Caroline Thomson, who until recently was the BBC’s Chief Operating Officer, will argue in a major speech today that Freeview - which is in 19 million British homes - faces being sacrificed to the “slice by slice” demand of mobile operators for precious broadcast spectrum.

Ms Thomson believes the Digital Terrestrial Television (DTT) model on which Freeview operates could become so limited that it would be “unviable”, and that Freeview users would have to switch to other services controlled by companies such as BT and BSkyB.

She said she feared “an insidious slicing away of spectrum available to DTT because mobile is the sexy thing and the thing which is engaging policy makers and makes Government money from selling spectrum”.

Her comments come ahead of a meeting of the World Radio Conference next year at which an earlier decision is expected to be ratified, ensuring that the 700 Megahertz (MHz) spectrum band is reallocated from television to mobile.

Ms Thomson said this would mean that in 2018, Freeview viewers would be required to make fresh adjustments to their sets. “The broadcasters will have to move… spectrum and a fair number will have to change their aerials and may need to retune their boxes. It will be quite a big communications job to tell people what to do.”


It is only two years since Digital UK completed the successful Digital Switchover process in which the analogue signal was turned off and millions of households were persuaded to switch to Freeview. She said policy makers could be “sleepwalking” into a new “switchover by stealth – or even a switch-off by stealth” by continually reducing the spectrum for DTT.

“The signs are that the mobile operators are then going to ask for the 600 MHz band,” she said. “That’s what I mean about it being slice by slice. Every bit causes more problems to television signal by aerial and confines more the space that can be occupied by broadcasting.”

In such a scenario, Freeview would be reduced to a narrow output of public service channels from the BBC, ITV, Channel 4 and Channel 5. “It becomes very much a second class service and stops being a viable alternative, you start saying to people the only way of getting a full television service is via gatekeepers such as BT and Sky.”

Ms Thomson said she recognised that it was extremely important to the UK economy that mobile communications were enabled to thrive. “We all want mobile to be successful but we think there’s a real risk that they go helter skelter down the mobile route of clearing spectrum unnecessarily.”

“By the slice by slice erosion you kill DTT. I’m not accusing policy makers of setting off to kill DTT; they all say they are backing it, but the pressures to do things for mobile are such that they do it almost by accident.”

Spectrum is an international issue, which is why it is overseen by the WRC. A change in spectrum use in the south of England, for example, could have implications for reception in France.
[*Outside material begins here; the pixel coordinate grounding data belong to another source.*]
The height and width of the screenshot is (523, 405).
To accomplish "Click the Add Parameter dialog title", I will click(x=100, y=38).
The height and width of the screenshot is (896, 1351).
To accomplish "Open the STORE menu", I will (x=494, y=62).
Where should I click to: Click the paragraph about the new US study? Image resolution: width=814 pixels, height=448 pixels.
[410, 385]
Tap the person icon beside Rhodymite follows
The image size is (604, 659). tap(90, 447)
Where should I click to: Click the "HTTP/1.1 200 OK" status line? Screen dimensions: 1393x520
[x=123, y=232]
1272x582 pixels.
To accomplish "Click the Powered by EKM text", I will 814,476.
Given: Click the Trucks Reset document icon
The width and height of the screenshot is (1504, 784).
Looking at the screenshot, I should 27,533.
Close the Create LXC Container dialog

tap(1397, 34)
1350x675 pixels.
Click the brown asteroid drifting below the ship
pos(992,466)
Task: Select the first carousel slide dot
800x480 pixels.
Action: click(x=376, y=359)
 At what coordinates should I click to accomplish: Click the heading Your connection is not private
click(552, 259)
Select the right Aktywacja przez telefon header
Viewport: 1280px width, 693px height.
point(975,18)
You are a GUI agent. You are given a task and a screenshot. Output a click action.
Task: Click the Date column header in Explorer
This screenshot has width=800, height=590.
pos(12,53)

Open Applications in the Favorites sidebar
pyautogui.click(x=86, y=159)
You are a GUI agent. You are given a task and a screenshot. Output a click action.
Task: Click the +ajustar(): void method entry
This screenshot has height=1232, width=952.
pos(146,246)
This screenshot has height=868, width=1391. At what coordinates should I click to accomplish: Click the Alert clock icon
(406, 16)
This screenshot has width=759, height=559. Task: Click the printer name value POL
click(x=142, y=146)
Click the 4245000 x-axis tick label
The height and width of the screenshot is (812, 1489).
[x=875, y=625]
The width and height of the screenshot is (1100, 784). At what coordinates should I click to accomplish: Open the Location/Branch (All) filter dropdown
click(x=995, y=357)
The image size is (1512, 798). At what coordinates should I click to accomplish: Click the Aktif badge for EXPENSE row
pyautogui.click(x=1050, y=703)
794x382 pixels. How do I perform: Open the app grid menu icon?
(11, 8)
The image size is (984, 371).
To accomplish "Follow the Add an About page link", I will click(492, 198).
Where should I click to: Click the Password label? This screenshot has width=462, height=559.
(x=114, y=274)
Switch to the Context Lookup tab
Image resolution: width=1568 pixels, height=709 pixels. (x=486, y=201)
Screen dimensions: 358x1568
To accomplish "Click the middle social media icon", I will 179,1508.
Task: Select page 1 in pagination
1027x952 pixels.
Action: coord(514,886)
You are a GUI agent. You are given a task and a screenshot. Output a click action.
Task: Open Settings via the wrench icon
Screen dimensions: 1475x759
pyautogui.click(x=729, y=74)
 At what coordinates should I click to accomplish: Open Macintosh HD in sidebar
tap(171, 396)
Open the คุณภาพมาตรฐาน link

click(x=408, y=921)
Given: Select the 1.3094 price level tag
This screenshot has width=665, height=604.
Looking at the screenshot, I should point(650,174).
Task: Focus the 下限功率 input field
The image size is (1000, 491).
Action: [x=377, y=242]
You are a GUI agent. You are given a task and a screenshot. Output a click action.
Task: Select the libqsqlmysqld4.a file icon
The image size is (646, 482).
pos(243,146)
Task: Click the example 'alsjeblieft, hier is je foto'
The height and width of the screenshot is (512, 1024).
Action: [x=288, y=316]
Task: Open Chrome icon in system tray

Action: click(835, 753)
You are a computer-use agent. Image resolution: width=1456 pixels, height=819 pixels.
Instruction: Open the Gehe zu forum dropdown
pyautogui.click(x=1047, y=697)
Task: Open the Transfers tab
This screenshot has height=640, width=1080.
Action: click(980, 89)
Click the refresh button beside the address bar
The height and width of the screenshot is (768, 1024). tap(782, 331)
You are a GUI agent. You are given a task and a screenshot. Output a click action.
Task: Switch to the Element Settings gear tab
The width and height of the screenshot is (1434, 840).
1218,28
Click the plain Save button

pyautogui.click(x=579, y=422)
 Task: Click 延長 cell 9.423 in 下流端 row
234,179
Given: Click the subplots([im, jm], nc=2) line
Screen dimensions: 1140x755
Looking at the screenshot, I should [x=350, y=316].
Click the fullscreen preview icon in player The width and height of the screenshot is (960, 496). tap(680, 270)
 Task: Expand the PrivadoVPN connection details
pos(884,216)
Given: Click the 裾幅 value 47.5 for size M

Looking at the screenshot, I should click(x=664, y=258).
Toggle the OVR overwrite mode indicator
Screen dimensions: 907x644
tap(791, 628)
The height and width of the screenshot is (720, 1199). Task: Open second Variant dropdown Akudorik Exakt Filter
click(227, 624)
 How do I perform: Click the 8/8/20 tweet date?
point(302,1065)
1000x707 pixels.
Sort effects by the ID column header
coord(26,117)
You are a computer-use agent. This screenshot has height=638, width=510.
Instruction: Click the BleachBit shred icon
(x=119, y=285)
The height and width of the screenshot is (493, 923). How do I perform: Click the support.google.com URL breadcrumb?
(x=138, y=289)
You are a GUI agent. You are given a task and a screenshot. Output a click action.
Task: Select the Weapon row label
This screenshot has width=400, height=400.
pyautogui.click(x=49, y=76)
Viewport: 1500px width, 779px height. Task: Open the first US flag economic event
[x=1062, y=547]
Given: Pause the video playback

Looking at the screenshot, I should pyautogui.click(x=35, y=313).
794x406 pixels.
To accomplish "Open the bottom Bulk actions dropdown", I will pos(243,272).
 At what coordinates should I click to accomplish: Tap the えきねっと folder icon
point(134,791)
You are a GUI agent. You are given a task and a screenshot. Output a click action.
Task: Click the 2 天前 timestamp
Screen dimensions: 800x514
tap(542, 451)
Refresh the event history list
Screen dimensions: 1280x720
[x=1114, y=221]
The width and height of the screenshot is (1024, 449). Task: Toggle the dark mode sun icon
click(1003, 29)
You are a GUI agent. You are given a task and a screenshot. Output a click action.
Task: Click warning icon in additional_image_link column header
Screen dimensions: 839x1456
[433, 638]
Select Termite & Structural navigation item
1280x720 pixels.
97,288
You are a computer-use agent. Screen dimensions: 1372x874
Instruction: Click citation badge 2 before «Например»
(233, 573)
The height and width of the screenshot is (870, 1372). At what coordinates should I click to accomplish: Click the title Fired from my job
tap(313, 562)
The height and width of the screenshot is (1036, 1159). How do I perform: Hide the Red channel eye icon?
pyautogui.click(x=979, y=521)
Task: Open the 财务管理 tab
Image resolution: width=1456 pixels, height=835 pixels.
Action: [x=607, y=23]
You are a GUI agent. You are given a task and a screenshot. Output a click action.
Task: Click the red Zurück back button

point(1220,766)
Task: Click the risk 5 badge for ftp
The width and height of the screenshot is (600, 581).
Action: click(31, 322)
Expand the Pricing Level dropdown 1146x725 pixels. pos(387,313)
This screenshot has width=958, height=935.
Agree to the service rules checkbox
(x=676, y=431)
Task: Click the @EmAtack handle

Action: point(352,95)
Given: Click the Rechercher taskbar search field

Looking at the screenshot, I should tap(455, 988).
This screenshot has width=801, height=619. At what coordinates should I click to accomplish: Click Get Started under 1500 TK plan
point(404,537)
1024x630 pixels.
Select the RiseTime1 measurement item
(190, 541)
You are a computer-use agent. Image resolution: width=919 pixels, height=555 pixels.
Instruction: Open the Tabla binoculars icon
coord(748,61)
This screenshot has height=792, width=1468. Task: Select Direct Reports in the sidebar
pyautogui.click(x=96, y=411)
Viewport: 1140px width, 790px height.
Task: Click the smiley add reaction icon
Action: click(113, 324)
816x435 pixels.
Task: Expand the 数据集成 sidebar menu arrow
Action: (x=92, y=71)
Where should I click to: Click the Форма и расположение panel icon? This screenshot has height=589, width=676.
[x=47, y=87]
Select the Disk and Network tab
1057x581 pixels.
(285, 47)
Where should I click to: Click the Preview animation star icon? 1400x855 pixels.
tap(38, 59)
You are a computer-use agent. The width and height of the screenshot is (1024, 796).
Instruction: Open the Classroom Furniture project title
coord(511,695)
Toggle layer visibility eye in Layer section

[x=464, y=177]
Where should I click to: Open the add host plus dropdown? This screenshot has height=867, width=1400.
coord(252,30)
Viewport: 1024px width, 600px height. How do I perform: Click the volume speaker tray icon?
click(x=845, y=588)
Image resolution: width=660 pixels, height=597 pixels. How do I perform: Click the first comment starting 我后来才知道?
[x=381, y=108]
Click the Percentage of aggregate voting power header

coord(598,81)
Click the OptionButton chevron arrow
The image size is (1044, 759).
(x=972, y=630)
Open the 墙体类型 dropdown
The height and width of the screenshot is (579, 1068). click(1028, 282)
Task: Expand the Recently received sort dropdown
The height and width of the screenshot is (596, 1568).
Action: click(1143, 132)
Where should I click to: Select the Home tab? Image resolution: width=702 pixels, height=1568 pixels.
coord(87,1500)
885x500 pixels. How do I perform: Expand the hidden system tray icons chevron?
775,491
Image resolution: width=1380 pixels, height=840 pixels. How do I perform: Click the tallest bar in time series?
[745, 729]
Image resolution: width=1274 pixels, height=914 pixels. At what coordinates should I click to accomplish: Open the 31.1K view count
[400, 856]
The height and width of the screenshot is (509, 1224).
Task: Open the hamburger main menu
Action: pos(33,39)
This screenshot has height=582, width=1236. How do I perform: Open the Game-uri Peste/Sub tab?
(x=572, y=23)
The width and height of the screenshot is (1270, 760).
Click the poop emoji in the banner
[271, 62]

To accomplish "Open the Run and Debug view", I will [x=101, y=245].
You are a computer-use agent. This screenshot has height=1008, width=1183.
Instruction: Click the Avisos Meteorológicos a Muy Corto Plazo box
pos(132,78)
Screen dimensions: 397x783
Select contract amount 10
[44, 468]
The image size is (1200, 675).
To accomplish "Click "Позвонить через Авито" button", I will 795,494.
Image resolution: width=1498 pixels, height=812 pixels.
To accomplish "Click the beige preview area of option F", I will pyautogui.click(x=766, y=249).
The decision to reallocate the 700 MHz band began after US mobile operators lobbied for clearance of the band for mobile use in Africa.

Ms Thomson said a change of spectrum in North Africa affected southern Italy and Spain and had led to Europe clearing the band for mobile. But she said German broadcasters shared her reservations.

She will deliver her warning at this week’s conference of the Voice of the Listener and Viewer at the Geological Society in London.

Colin Browne, the VLV chairman, backed Ms Thomson’s concerns. “The risk is that Freeview dies a death by a thousand cuts,” he said.